Not for the first time, Jess wished there were no such things as male persons in the world, and women could reproduce just by cloning themselves in a jam jar on the bathroom shelf. Although the thought of a small version of herself, complete with flab, clumsiness and stupidity, was kind of hard to bear.

At the end of school, Jess found Flora by the gates. She looked disappointed and grabbed Jess by the arm.

‘You missed him!’ she hissed. ‘He gave me this amazing smile, but that tall girl with a red ponytail was monopolising him!’

Jess agreed, without really concentrating, that this was indeed appalling, and they set off home. Jess had so often walked home with Fred that every paving stone seemed to miss him.
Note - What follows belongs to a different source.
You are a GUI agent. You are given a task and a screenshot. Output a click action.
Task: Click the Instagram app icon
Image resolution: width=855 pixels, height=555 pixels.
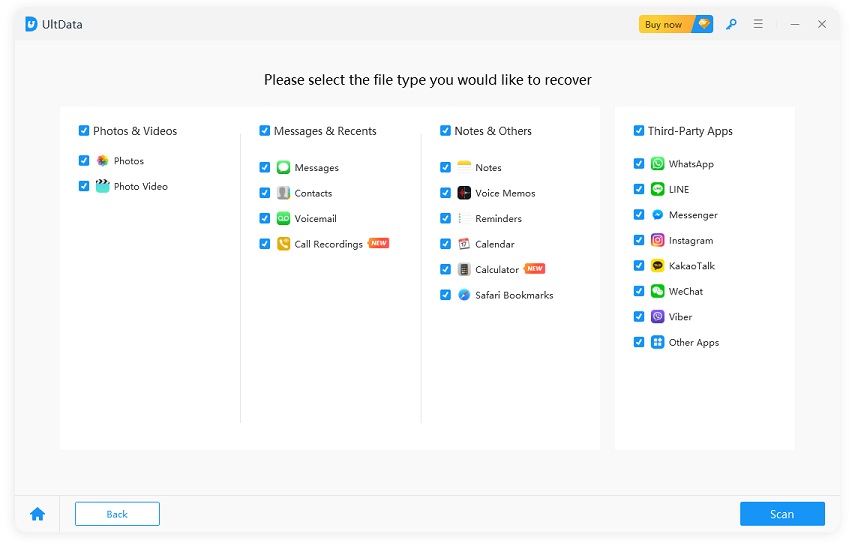pyautogui.click(x=657, y=240)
‘Let’s go to the Dolphin and get ourselves some nachos,’ said Flora. Jess suddenly felt hungry. She was tired of being heartbroken. Why should she risk malnutrition just because Fred was behaving like a dingbat?

‘Yeah,’ she agreed heartily. ‘Or maybe a cheeseburger and fries.’

In fine weather there were tables out on the pavement, but you had to go in and queue for your food first.

‘Hey! There’s a free table!’ said Flora. ‘You sit there and bag it and I’ll go in and get the grub. Nachos and Coke be OK?’

‘Diet Coke – no, juice! Juice!’ said Jess. She was determined to start a new life right here and now. She would torment Fred by becoming fabulous. She would be slim, elegant, intellectually brilliant and fabulously wealthy. OK, so it would take a few days, but there was no way she was going to dwindle away into a small sickly lovesick pool of lovesick. Who needed boys? There would always be dogs – so loyal, so true.

She was just trying to decide whether a golden retriever or a red setter would suit her elegant new hair colour (she was planning to go a lustrous chestnut by the weekend), when the door to the Dolphin Cafe opened and three boys clattered out, laughing: Buster, Tom and – disastrously – Fred.

He couldn’t really pretend he hadn’t seen her, because her table was right there by the door. So he sort of paused for a minute.

‘Miss Jordan!’ he said, in a kind of haughty public voice. ‘Are you still alive? I thought you must have been barbecued in that rather convenient fire earlier today.’

Buster and Tom laughed, the morons.

‘So sorry to disappoint you,’ replied Jess, as a great surge of adrenalin rushed up her throat and fizzed all over her face like fireworks. ‘I thought you were the one who’d perished in the blaze actually – I was sure I got a whiff of roast pork.’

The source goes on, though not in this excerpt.